Stored records:
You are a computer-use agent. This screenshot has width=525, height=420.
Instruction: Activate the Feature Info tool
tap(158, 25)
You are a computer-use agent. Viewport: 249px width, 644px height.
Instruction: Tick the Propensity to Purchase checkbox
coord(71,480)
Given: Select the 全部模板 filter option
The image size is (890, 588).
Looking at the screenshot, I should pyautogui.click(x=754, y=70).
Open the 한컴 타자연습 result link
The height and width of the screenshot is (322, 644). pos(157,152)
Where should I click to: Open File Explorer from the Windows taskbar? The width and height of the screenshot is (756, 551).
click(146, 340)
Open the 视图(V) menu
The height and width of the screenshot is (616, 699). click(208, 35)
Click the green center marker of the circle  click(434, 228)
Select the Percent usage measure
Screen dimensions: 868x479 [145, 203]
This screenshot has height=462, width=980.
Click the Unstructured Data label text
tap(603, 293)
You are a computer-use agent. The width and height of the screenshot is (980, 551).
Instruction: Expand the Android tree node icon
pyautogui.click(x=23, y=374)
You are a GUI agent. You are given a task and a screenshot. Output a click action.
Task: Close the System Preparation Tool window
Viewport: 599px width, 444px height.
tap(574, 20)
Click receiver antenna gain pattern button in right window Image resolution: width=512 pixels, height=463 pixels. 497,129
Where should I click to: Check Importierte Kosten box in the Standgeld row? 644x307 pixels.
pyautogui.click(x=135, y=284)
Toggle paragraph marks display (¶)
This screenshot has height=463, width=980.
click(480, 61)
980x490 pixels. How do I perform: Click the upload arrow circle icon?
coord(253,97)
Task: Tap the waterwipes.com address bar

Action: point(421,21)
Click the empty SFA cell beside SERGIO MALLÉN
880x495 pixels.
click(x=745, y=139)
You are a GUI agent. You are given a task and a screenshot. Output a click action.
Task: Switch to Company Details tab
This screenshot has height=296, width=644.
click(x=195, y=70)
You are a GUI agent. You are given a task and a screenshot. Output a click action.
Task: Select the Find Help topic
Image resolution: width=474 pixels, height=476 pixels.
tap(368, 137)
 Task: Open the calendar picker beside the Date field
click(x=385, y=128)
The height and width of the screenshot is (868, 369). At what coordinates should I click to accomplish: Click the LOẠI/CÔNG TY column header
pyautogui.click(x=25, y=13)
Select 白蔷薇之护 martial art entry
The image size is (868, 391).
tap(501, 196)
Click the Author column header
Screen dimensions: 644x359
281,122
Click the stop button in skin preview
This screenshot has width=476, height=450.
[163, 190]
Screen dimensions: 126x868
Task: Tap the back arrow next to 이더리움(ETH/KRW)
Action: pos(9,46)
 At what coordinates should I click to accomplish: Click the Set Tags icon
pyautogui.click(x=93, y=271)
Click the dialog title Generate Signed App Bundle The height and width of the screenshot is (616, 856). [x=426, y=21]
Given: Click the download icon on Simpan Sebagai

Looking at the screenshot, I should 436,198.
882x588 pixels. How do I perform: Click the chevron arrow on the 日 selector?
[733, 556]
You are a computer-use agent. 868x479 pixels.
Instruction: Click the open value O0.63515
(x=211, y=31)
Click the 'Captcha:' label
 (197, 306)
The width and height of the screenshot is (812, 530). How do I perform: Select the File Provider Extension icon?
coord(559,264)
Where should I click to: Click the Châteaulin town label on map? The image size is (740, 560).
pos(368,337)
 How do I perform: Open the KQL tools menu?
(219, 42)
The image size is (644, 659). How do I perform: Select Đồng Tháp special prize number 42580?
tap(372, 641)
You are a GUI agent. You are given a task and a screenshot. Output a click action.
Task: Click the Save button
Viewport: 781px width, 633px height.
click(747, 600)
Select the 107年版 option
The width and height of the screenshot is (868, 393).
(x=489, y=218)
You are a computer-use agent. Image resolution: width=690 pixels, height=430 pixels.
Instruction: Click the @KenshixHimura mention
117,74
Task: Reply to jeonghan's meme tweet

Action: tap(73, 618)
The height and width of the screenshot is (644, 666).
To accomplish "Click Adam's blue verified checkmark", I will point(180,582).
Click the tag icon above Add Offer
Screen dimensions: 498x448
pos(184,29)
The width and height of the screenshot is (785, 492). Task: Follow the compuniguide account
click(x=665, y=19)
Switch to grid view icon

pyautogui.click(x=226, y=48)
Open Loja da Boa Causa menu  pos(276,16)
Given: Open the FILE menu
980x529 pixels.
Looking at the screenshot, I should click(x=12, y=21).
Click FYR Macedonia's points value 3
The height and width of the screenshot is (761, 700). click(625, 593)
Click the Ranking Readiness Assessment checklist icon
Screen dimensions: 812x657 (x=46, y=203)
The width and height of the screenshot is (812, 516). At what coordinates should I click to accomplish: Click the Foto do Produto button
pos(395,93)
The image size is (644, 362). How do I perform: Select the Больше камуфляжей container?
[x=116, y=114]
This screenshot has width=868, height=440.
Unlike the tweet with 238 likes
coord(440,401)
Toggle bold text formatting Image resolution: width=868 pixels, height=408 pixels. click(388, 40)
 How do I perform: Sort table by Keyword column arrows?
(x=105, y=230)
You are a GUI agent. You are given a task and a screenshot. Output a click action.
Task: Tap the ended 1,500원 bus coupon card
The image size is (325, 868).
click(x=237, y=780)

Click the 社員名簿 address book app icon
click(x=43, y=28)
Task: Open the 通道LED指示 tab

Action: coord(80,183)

- Work to be completed -
Restate the records word for word, leaving nothing out.

- Your solution -
You are a computer-use agent. This screenshot has width=525, height=420.
Instruction: Activate the Feature Info tool
tap(158, 25)
You are a computer-use agent. Viewport: 249px width, 644px height.
Instruction: Tick the Propensity to Purchase checkbox
coord(71,480)
Given: Select the 全部模板 filter option
The image size is (890, 588).
Looking at the screenshot, I should pyautogui.click(x=754, y=70).
Open the 한컴 타자연습 result link
The height and width of the screenshot is (322, 644). pos(157,152)
Where should I click to: Open File Explorer from the Windows taskbar? The width and height of the screenshot is (756, 551).
click(146, 340)
Open the 视图(V) menu
The height and width of the screenshot is (616, 699). click(208, 35)
Click the green center marker of the circle  click(434, 228)
Select the Percent usage measure
Screen dimensions: 868x479 [145, 203]
This screenshot has height=462, width=980.
Click the Unstructured Data label text
tap(603, 293)
You are a computer-use agent. The width and height of the screenshot is (980, 551).
Instruction: Expand the Android tree node icon
pyautogui.click(x=23, y=374)
You are a GUI agent. You are given a task and a screenshot. Output a click action.
Task: Close the System Preparation Tool window
Viewport: 599px width, 444px height.
tap(574, 20)
Click receiver antenna gain pattern button in right window Image resolution: width=512 pixels, height=463 pixels. 497,129
Where should I click to: Check Importierte Kosten box in the Standgeld row? 644x307 pixels.
pyautogui.click(x=135, y=284)
Toggle paragraph marks display (¶)
This screenshot has height=463, width=980.
click(480, 61)
980x490 pixels. How do I perform: Click the upload arrow circle icon?
coord(253,97)
Task: Tap the waterwipes.com address bar

Action: point(421,21)
Click the empty SFA cell beside SERGIO MALLÉN
880x495 pixels.
click(x=745, y=139)
You are a GUI agent. You are given a task and a screenshot. Output a click action.
Task: Switch to Company Details tab
This screenshot has height=296, width=644.
click(x=195, y=70)
You are a GUI agent. You are given a task and a screenshot. Output a click action.
Task: Select the Find Help topic
Image resolution: width=474 pixels, height=476 pixels.
tap(368, 137)
 Task: Open the calendar picker beside the Date field
click(x=385, y=128)
The height and width of the screenshot is (868, 369). At what coordinates should I click to accomplish: Click the LOẠI/CÔNG TY column header
pyautogui.click(x=25, y=13)
Select 白蔷薇之护 martial art entry
The image size is (868, 391).
tap(501, 196)
Click the Author column header
Screen dimensions: 644x359
281,122
Click the stop button in skin preview
This screenshot has width=476, height=450.
[163, 190]
Screen dimensions: 126x868
Task: Tap the back arrow next to 이더리움(ETH/KRW)
Action: pos(9,46)
 At what coordinates should I click to accomplish: Click the Set Tags icon
pyautogui.click(x=93, y=271)
Click the dialog title Generate Signed App Bundle The height and width of the screenshot is (616, 856). [x=426, y=21]
Given: Click the download icon on Simpan Sebagai

Looking at the screenshot, I should 436,198.
882x588 pixels. How do I perform: Click the chevron arrow on the 日 selector?
[733, 556]
You are a computer-use agent. 868x479 pixels.
Instruction: Click the open value O0.63515
(x=211, y=31)
Click the 'Captcha:' label
 (197, 306)
The width and height of the screenshot is (812, 530). How do I perform: Select the File Provider Extension icon?
coord(559,264)
Where should I click to: Click the Châteaulin town label on map? The image size is (740, 560).
pos(368,337)
 How do I perform: Open the KQL tools menu?
(219, 42)
The image size is (644, 659). How do I perform: Select Đồng Tháp special prize number 42580?
tap(372, 641)
You are a GUI agent. You are given a task and a screenshot. Output a click action.
Task: Click the Save button
Viewport: 781px width, 633px height.
click(747, 600)
Select the 107年版 option
The width and height of the screenshot is (868, 393).
(x=489, y=218)
You are a computer-use agent. Image resolution: width=690 pixels, height=430 pixels.
Instruction: Click the @KenshixHimura mention
117,74
Task: Reply to jeonghan's meme tweet

Action: tap(73, 618)
The height and width of the screenshot is (644, 666).
To accomplish "Click Adam's blue verified checkmark", I will point(180,582).
Click the tag icon above Add Offer
Screen dimensions: 498x448
pos(184,29)
The width and height of the screenshot is (785, 492). Task: Follow the compuniguide account
click(x=665, y=19)
Switch to grid view icon

pyautogui.click(x=226, y=48)
Open Loja da Boa Causa menu  pos(276,16)
Given: Open the FILE menu
980x529 pixels.
Looking at the screenshot, I should click(x=12, y=21).
Click FYR Macedonia's points value 3
The height and width of the screenshot is (761, 700). click(625, 593)
Click the Ranking Readiness Assessment checklist icon
Screen dimensions: 812x657 (x=46, y=203)
The width and height of the screenshot is (812, 516). At what coordinates should I click to accomplish: Click the Foto do Produto button
pos(395,93)
The image size is (644, 362). How do I perform: Select the Больше камуфляжей container?
[x=116, y=114]
This screenshot has width=868, height=440.
Unlike the tweet with 238 likes
coord(440,401)
Toggle bold text formatting Image resolution: width=868 pixels, height=408 pixels. click(388, 40)
 How do I perform: Sort table by Keyword column arrows?
(x=105, y=230)
You are a GUI agent. You are given a task and a screenshot. Output a click action.
Task: Tap the ended 1,500원 bus coupon card
The image size is (325, 868).
click(x=237, y=780)

Click the 社員名簿 address book app icon
click(x=43, y=28)
Task: Open the 通道LED指示 tab

Action: coord(80,183)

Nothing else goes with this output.